Seçilen metin:
──────────────────────────────
'Bir Düşünce, Bilimsel Temeli Olmasa Da Bilgidir'
Giresun Üniversitesi Rektörü Prof. Dr. Coşkun: 'Bilim, aklımızı ve duyusal yeteneklerimizi kullanarak doğayı, doğanın içindekilerle birlikte açıklamamızdır' 'Pozitivist kuram tek anlamlı ve değerli olanın bilim olduğunu düşündüğü için bilimsel olmayan şeyin de doğru olmadığına, değerli olmadığına dair bizi düşünmeye zorluyor. Ama bize göre, pozitivistlerin aksine bir düşünce bilimsel temeli olmasa da bilgidir ve doğrudur'
Giresun Üniversitesi Rektörü Prof. Dr. Cevdet Coşkun, bilimi, "aklı ve duyusal yetenekleri kullanarak doğayı, doğanın içindekilerle birlikte açıklanması" şeklinde tanımlayarak, "Pozitivistlerin aksine bir düşünce bilimsel temeli olmasa da bilgidir ve doğrudur." dedi.
Giresun İmam Hatip Lisesi Mezunları ve Mensupları Eğitim ve Kültür Vakfı'nın (GİMEV) Eyüp Kültür Sanat Merkezi'nde düzenlenen etkinliğine katılan Coşkun, "Bilimin doğası" başlıklı konuşma yaptı.
"Bilim tek başına yeterli mı?'' sorusu ile konuşmasına başlayan Coşkun, insanoğlunun doğayı ve hakikati anlama çabası içerisinde bugüne kadar bilim dışında din, mitoloji ve metafizik gibi birtakım kaynaklara başvurduğunu anlattı.
──────────────────────────────
Çıkarılan bilgiler:
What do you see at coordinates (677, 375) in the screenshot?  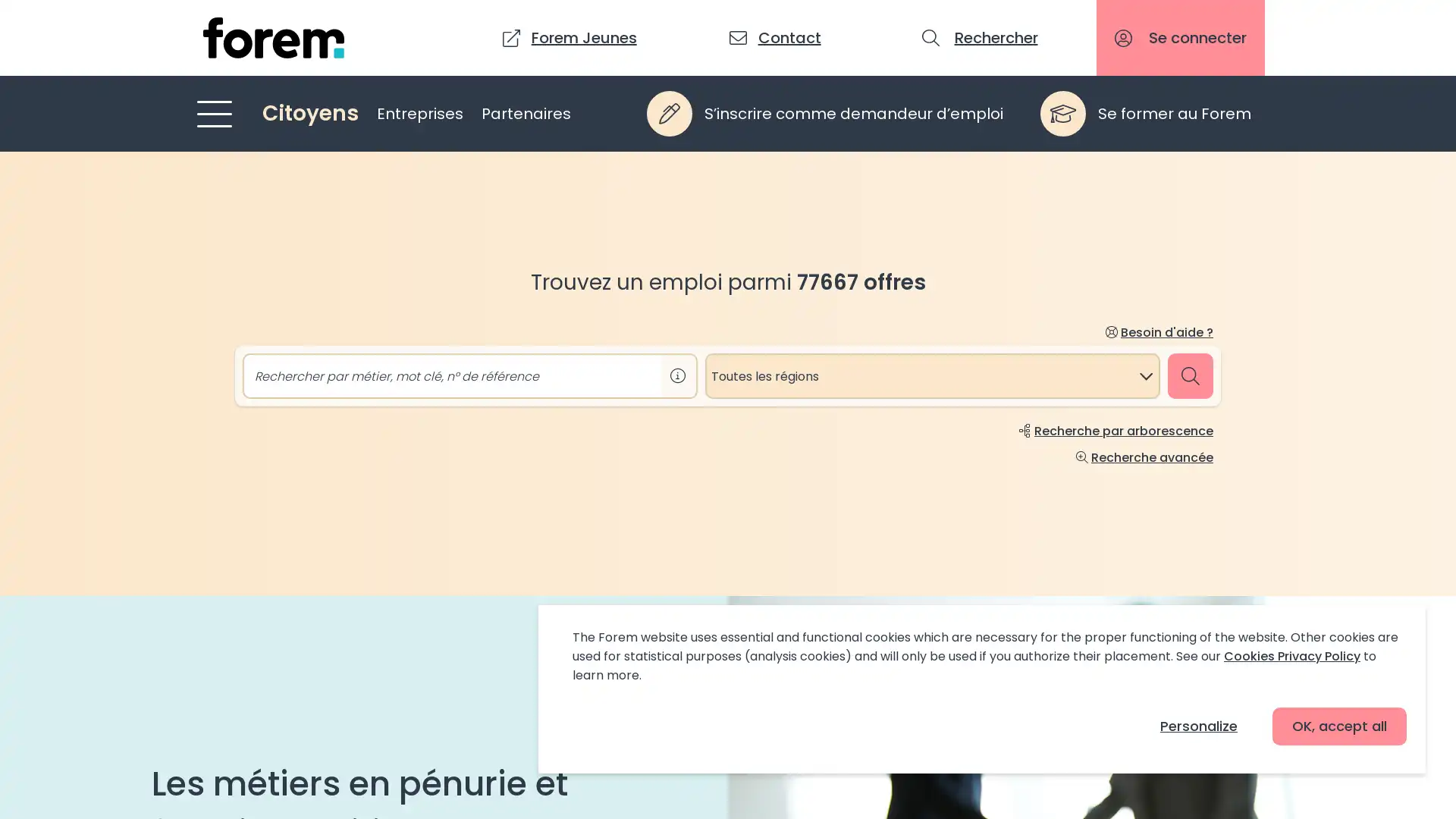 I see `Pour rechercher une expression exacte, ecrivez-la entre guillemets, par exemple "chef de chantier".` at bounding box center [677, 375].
──────────────────────────────
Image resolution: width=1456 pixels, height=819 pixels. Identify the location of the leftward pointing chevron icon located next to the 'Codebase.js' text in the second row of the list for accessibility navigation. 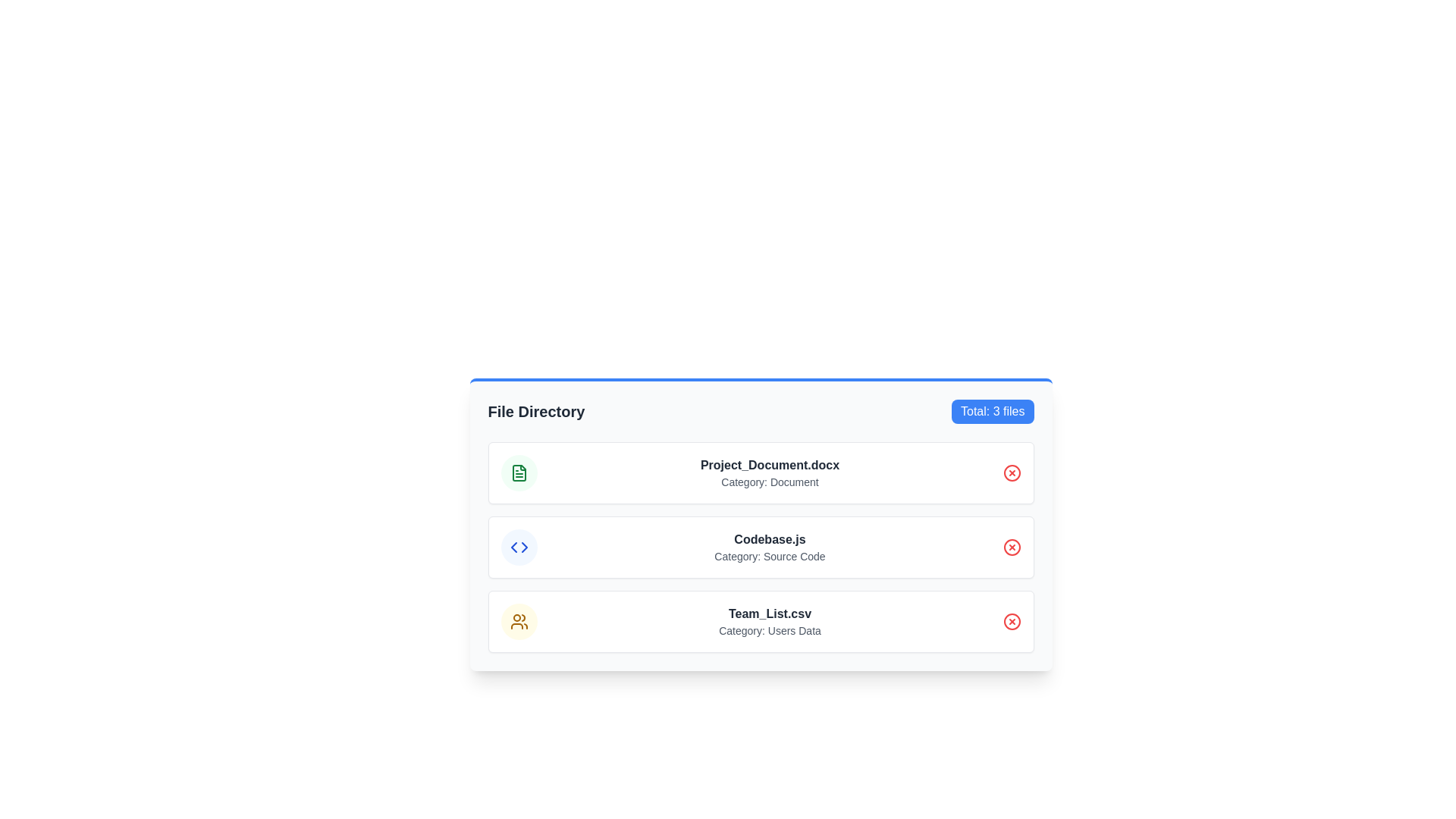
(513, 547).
──────────────────────────────
Yukarıdaki seçilen metinde "Giresun İmam Hatip" sözlerini içeren yerle açılıp "kaynaklara başvurduğunu anlattı." sözleriyle kapanan bölümü harfi harfine kopyalar mısınız?

Giresun İmam Hatip Lisesi Mezunları ve Mensupları Eğitim ve Kültür Vakfı'nın (GİMEV) Eyüp Kültür Sanat Merkezi'nde düzenlenen etkinliğine katılan Coşkun, "Bilimin doğası" başlıklı konuşma yaptı.
"Bilim tek başına yeterli mı?'' sorusu ile konuşmasına başlayan Coşkun, insanoğlunun doğayı ve hakikati anlama çabası içerisinde bugüne kadar bilim dışında din, mitoloji ve metafizik gibi birtakım kaynaklara başvurduğunu anlattı.